Executing well on this strategy means SAP will be able to break into the front office of industries where it is not currently relevant, such as financial services and healthcare. There is huge revenue growth potential here because several of these industries are ripe for disruption.
Mobile is Dead
“It’s not mobile, it just ... is,” someone said to me this week. All apps need to be consumable on all devices -- and that just gets you to the table. For the SAP Mobile Platform, this hopefully means that SAP will focus just on selling apps, and giving away the runtime license for the platform.
I suspect this year we will hear the announcement of R/4 -- or whatever SAP calls the successor to the Business Suite.

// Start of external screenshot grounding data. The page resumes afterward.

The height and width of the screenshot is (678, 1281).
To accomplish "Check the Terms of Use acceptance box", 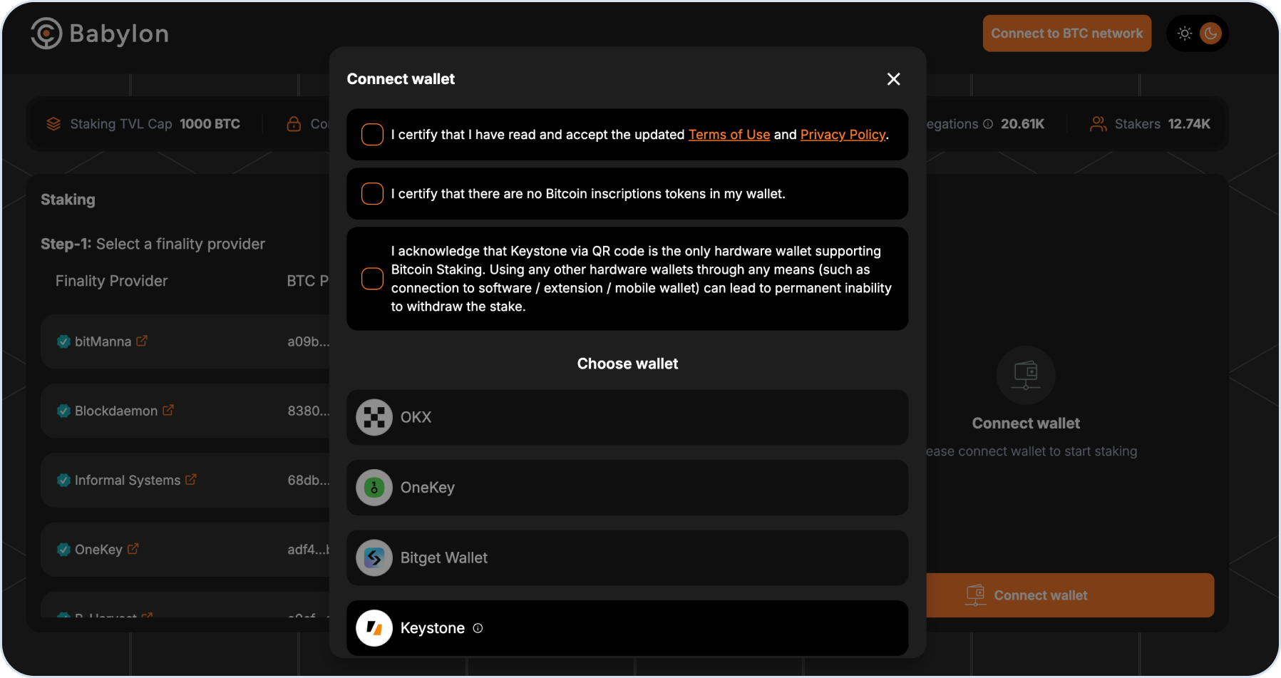I will coord(372,135).
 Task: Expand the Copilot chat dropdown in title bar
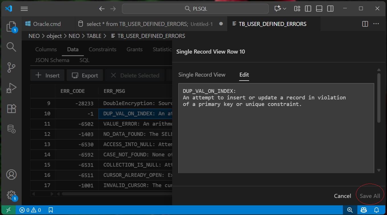(284, 9)
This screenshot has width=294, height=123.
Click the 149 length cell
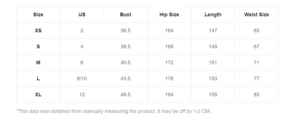[213, 47]
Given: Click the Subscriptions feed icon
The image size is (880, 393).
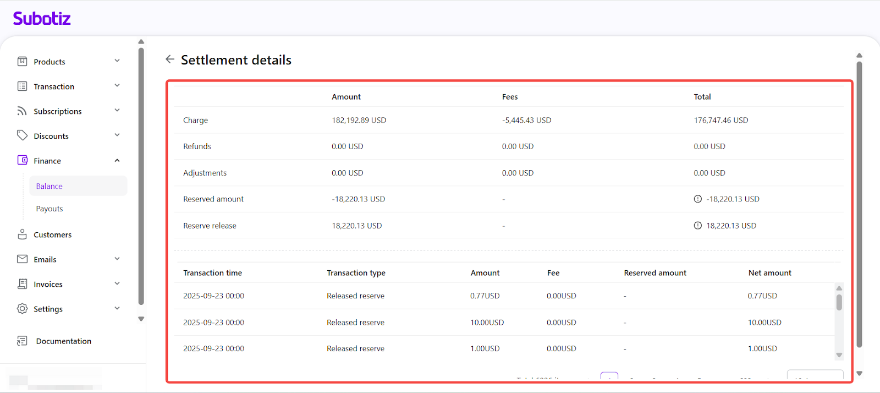Looking at the screenshot, I should click(22, 111).
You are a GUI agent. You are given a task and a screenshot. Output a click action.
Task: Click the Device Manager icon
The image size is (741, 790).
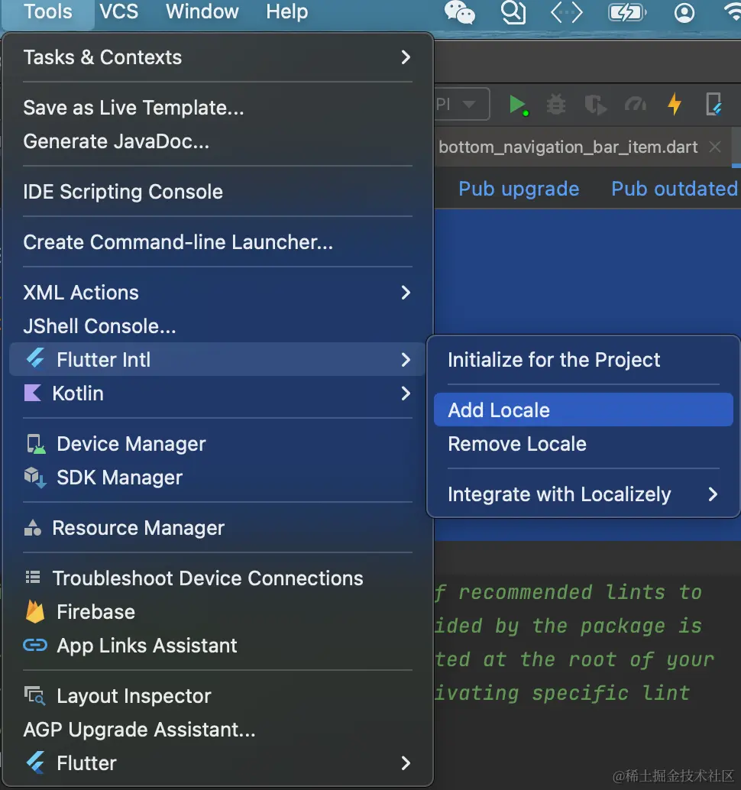coord(36,444)
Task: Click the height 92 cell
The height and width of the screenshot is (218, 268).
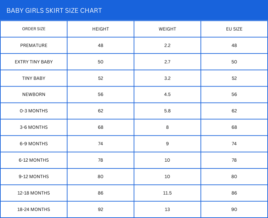Action: click(x=101, y=209)
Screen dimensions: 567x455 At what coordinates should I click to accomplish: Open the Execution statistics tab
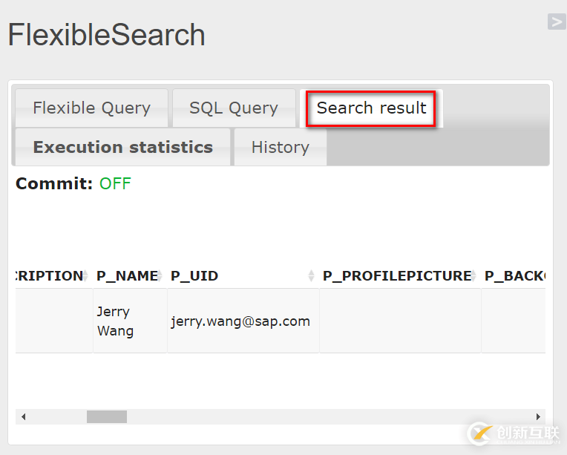[122, 147]
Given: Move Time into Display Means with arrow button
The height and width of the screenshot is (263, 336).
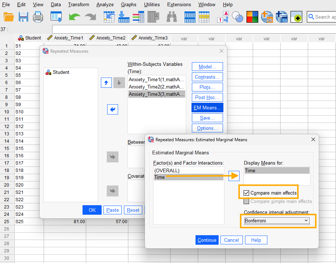Looking at the screenshot, I should point(234,176).
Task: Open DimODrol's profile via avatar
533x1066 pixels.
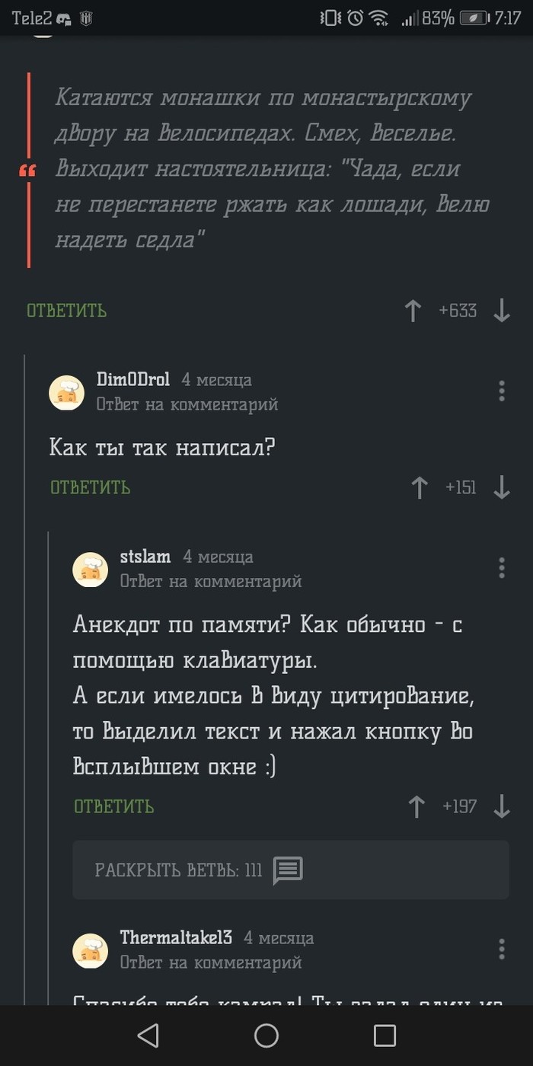Action: [x=67, y=392]
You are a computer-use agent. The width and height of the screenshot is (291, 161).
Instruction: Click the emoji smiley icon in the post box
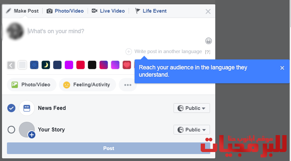pos(208,41)
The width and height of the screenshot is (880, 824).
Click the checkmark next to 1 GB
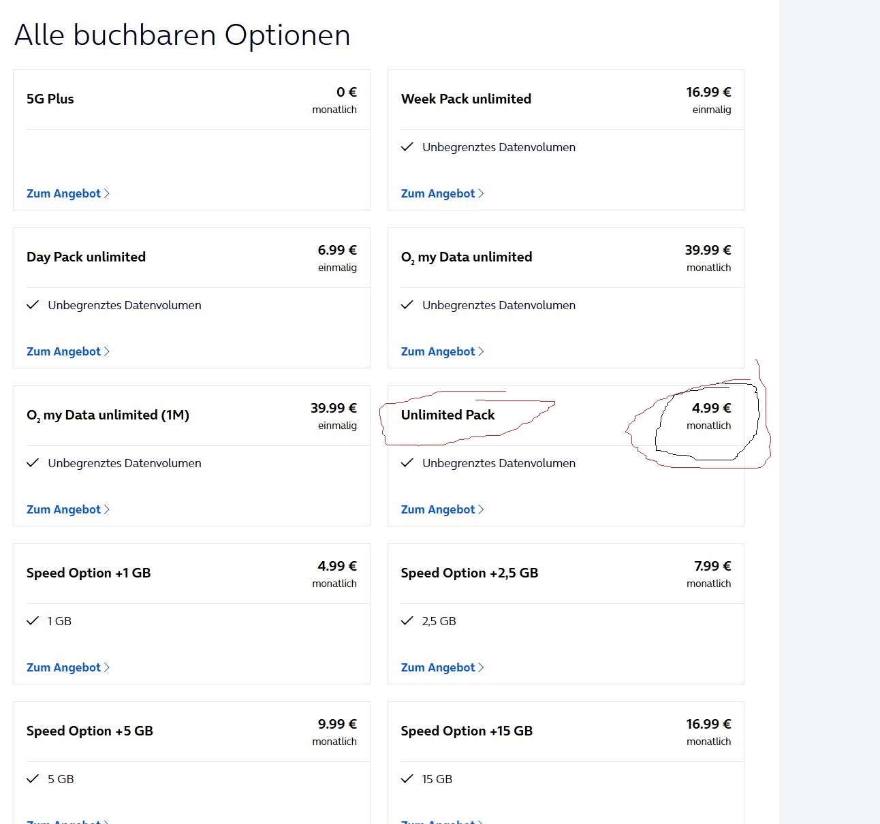click(33, 621)
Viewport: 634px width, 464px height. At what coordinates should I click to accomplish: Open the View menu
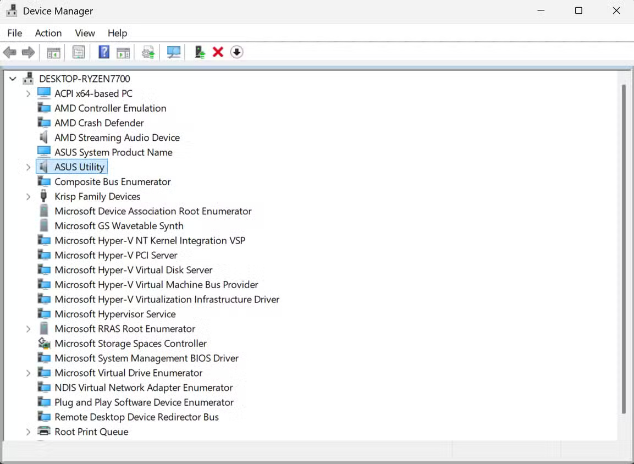click(x=85, y=33)
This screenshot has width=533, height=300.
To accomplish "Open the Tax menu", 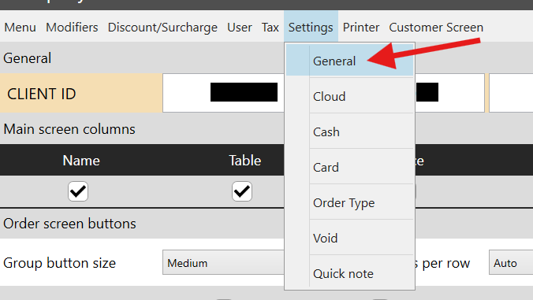I will point(270,27).
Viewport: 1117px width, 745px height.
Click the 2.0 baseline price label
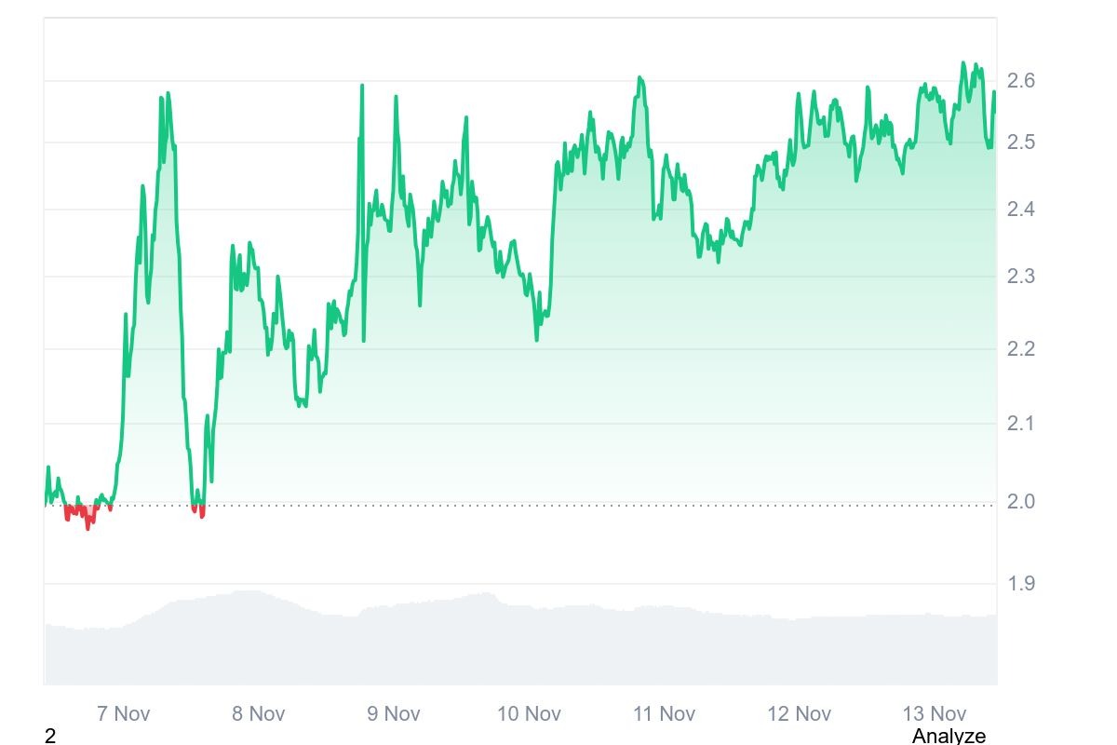click(1021, 502)
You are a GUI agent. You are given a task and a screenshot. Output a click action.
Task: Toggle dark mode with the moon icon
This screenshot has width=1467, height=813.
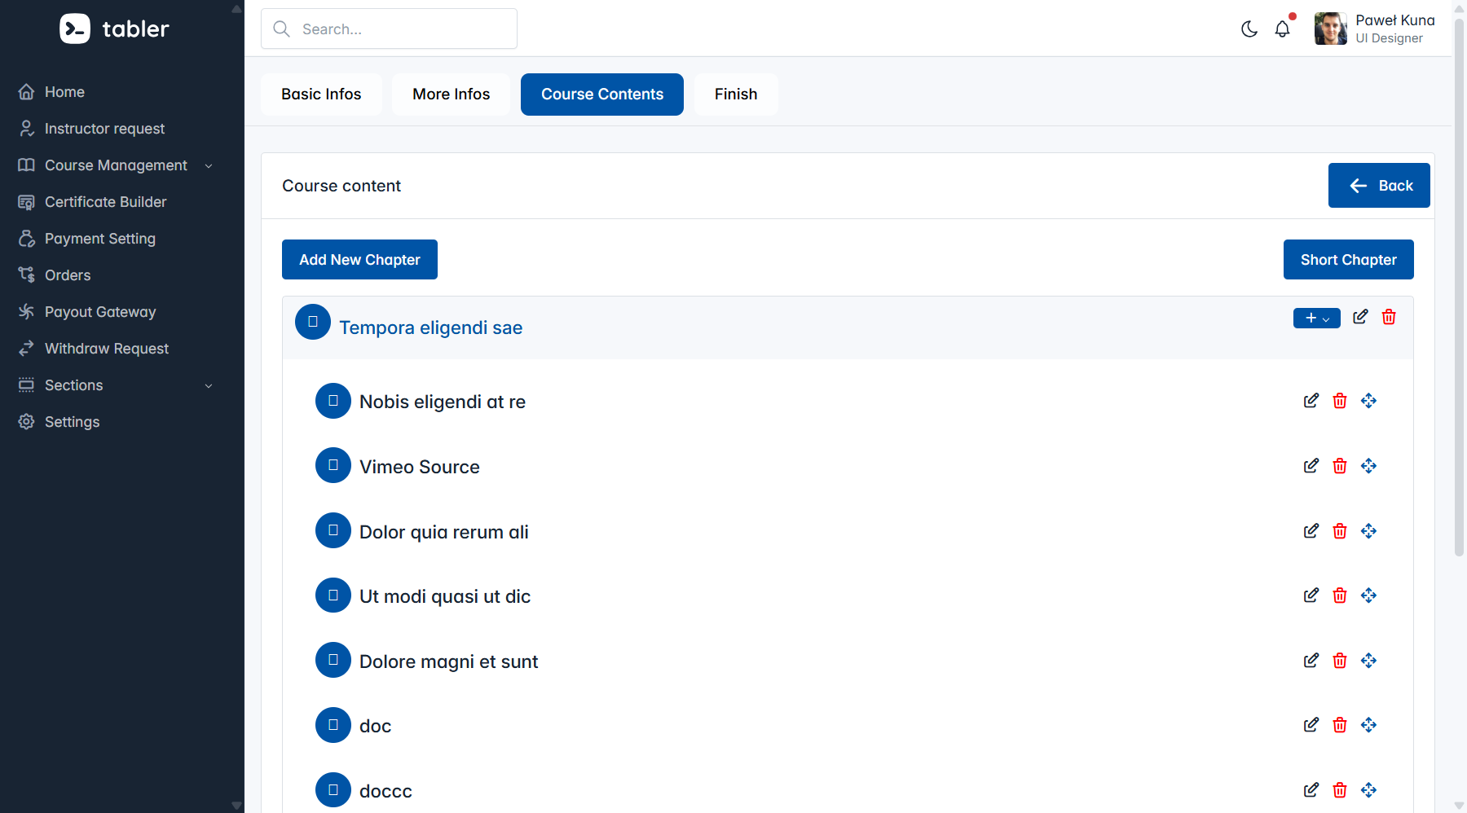tap(1249, 29)
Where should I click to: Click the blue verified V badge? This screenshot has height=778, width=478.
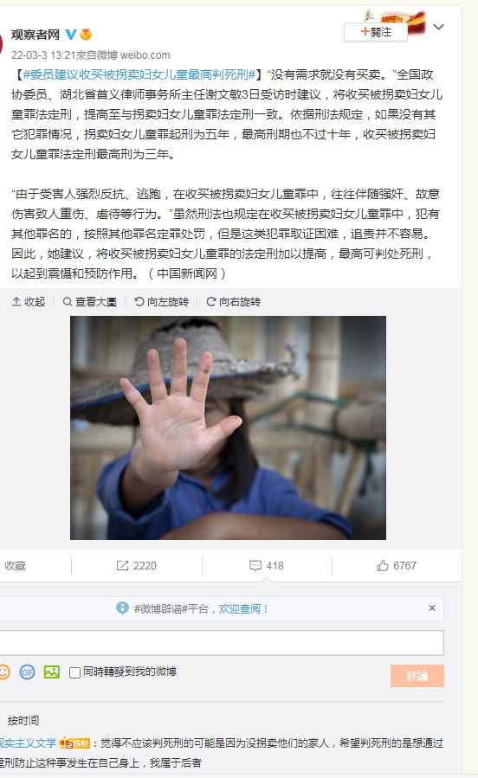(71, 35)
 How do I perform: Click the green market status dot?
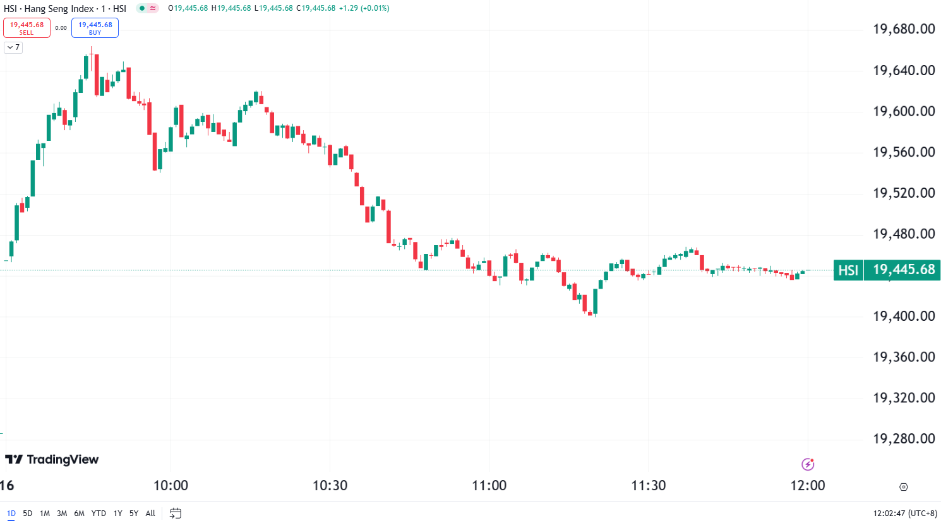tap(142, 8)
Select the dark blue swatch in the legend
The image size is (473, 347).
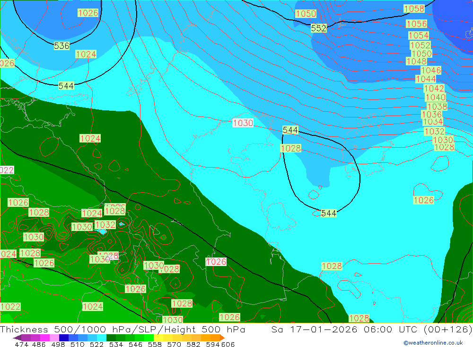click(x=63, y=338)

I predict it will be an SAP River, SAP HANA-based application built from the ground up, and it will be 20x smaller and 20x simpler than R/3. That means building apps 20x more quickly -- and immediately integrating all operations. This will deliver on SAP Chairman Hasso Plattner’s vision to transform the ERP industry. And this could be the framework for the renewal of SAP’s core business.
We will also see a focus on new analytics markets and integration with KXEN. When I met with product development lead Michael Reh last week, I saw an SAP that was keen to innovate in new directions where other companies aren’t treading (sorry, I can’t give any spoilers!), rather than to try to compete where competitors are strongest.
A few weeks ago, I thought that 2014 was going to be a do-or-die year for SAP, where they pushed the whole pricing model to cloud in the first quarter and shook up their entire DNA. That’s clearly not the case.
Whilst SAP’s shift to the cloud is explicit, it is not as disruptive to their business model as I first thought it would be. So let’s see what comes this year!